Acórdão do Tribunal de Justiça (Primeira Secção) de 11 de janeiro de 2024.
Global Ink Trade Kft. contra Nemzeti Adó- és Vámhivatal Fellebbviteli Igazgatósága.
Reenvio prejudicial — Sistema comum do imposto sobre o valor acrescentado (IVA) — Diretiva 2006/112/CE — Recusa do direito à dedução — Obrigações do sujeito passivo — Dever de diligência — Ónus da prova — Princípios da neutralidade fiscal e da segurança jurídica — Primado do direito da União — Contradição entre a jurisprudência de um órgão jurisdicional nacional e o direito da União.
Processo C-537/22.

Europos teismų praktikos identifikatorius (ECLI): ECLI:EU:C:2024:6

Processo C‑537/22

Global Ink Trade Kft.

contra

Nemzeti Adó‑ és Vámhivatal Fellebviteli Igazgatósága

(pedido de decisão prejudicial apresentado pelo Fővárosi Törvényszék)

**Instruções**.
(a) Responda, com base no acórdão:
(i) Que secção do Tribunal de Justiça proferiu o acórdão?
(ii) Qual é o número do processo?
(iii) Que órgão jurisdicional apresentou o pedido de decisão prejudicial?
(b) Repita sem qualquer alteração o trecho do acórdão que vai de "Reenvio prejudicial —" até "Processo C-537/22.".
A listagem provém de uma fonte distinta do acórdão.

**Dados fornecidos**.
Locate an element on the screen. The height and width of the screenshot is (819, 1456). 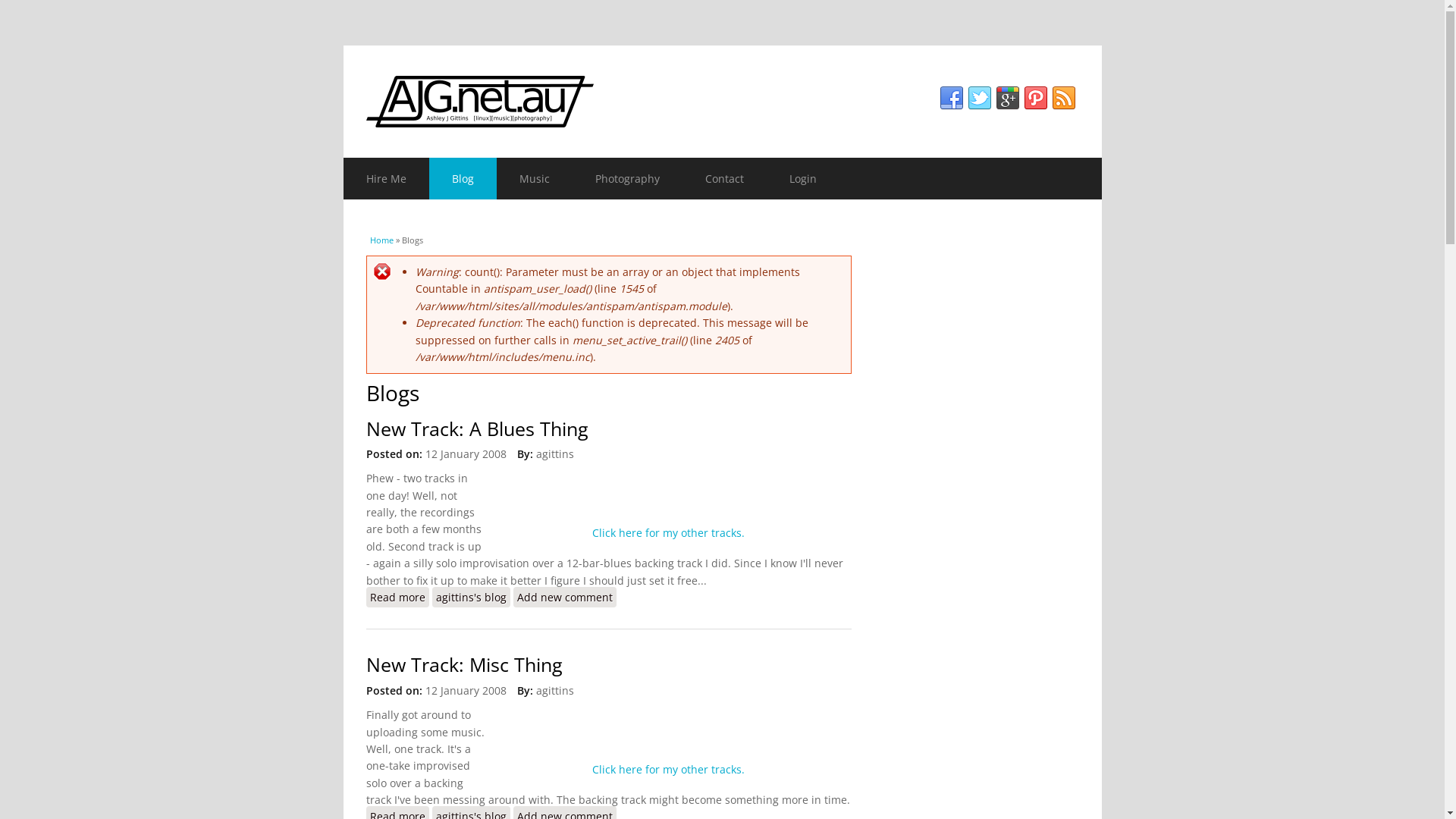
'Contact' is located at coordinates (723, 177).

* * *

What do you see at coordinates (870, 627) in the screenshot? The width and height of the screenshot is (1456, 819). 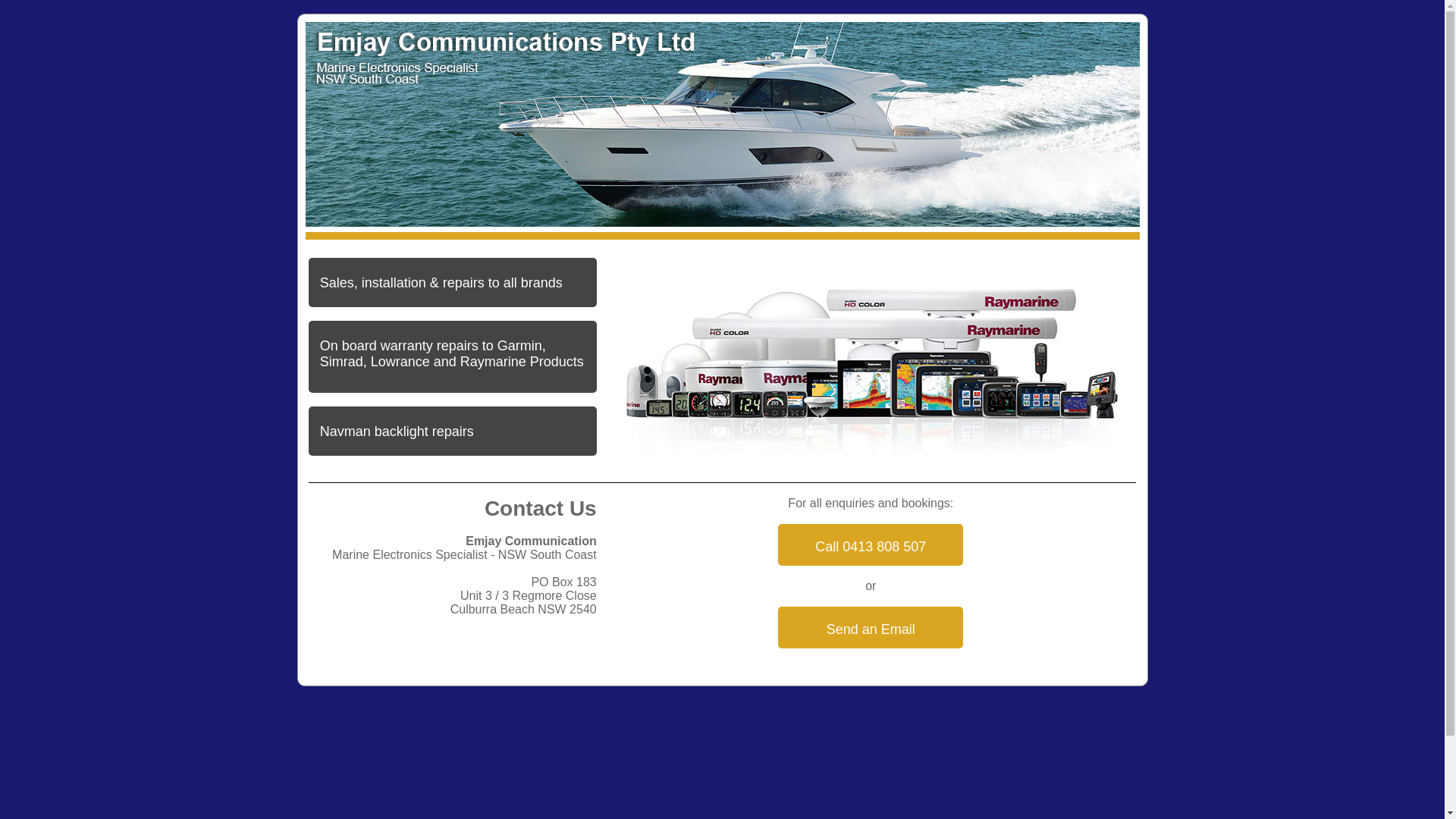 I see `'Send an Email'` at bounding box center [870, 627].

**Respostas**.
(a)
(i) A Primeira Secção.
(ii) C-537/22.
(iii) O Fővárosi Törvényszék.

(b)
Reenvio prejudicial — Sistema comum do imposto sobre o valor acrescentado (IVA) — Diretiva 2006/112/CE — Recusa do direito à dedução — Obrigações do sujeito passivo — Dever de diligência — Ónus da prova — Princípios da neutralidade fiscal e da segurança jurídica — Primado do direito da União — Contradição entre a jurisprudência de um órgão jurisdicional nacional e o direito da União.
Processo C-537/22.